Destroying 'Prospects of Peace,' UK Begins Bombing of Syria

Amid warnings that “new war will not increase the prospects of peace,” the UK carried out its first airstrikes in Syria on Thursday, just hours after members of Parliament voted to expand the use of military force in the fight against the Islamic State (ISIS).

Four Royal Air Force (RAF) fighter jets were seen taking off from a base in Cyprus and returning without their weapons early Thursday morning. The Ministry of Defense confirmed that the planes had taken part in the UK’s “first offensive operation in Syria and conducted strikes.”
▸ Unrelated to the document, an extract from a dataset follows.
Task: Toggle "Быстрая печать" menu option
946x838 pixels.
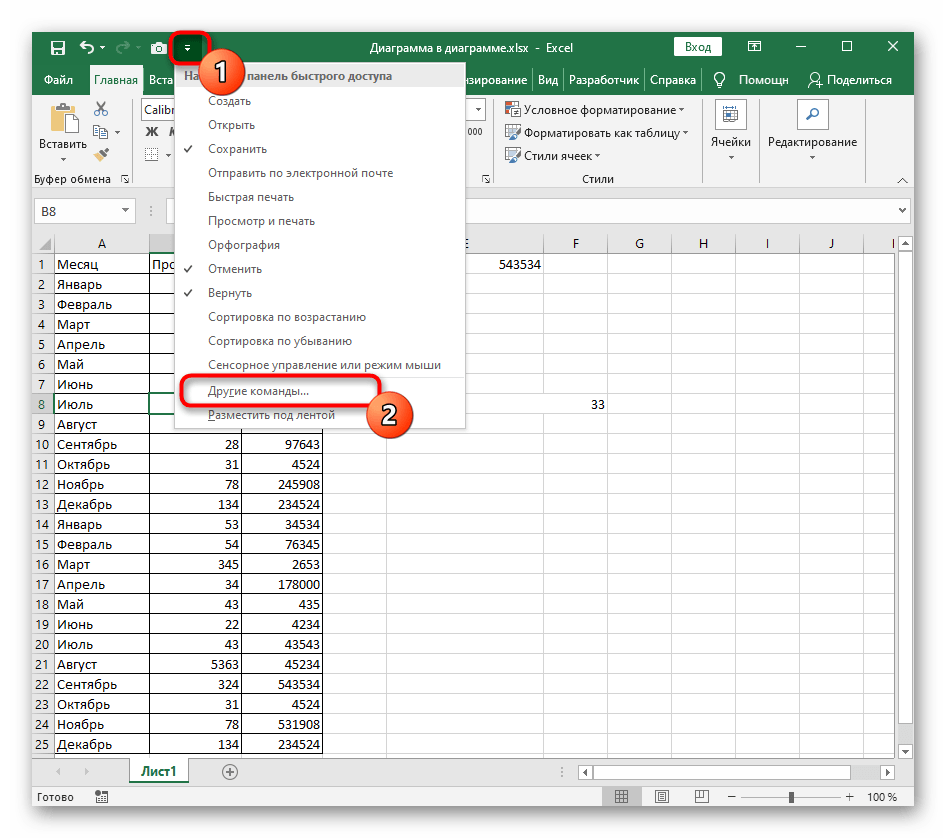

“A new war will not increase the prospects of peace in Syria, nor will the British people be safer from terrorism.” —Stop the War Coalition

On Wednesday night, Parliament debated for more than 11 hours on whether to authorize bombings in Syria, eventually voting to approve them 397-223, despite widespread outcry against military action from the public and anti-war MPs like Labour Party leader Jeremy Corbyn.

“British service men and women will now be in harm’s way and the loss of innocent lives is sadly almost inevitable,” Corbyn said following the vote.

Thursday’s strikes were reportedly focused on six targets in an oilfield in eastern Syria, which Defense Secretary Michael Fallon called “one of the largest and most important to Daesh’s financial operations.”

At least two Syrian diaspora groups, Raqqa Is Slowly Dying and the Manchester-based Rethink Rebuild Society, immediately rebuffed those comments, warning instead that targeting oilfields would have no positive impact for the coalition or for Syrian citizens—and could in fact send ISIS an influx of new recruits.

As Raqqa Is Slowly Dying’s Sarmad Al Jilane wrote in a blog post published Monday, the U.S.-led coalition already conducting airstrikes in Syria has made no progress against ISIS. “[T]he oil extraction operations were not affected significantly because the extraction methods are primitive, and the bombing of these wells will not detriment to the financial cycle associated to the oil sector,” Al Jilane wrote.

Middle East experts have also cautioned that targeting oilfields cuts off Syrian civilians from the infrastructure that they depend on for daily life and stirs opposition to the West’s cause.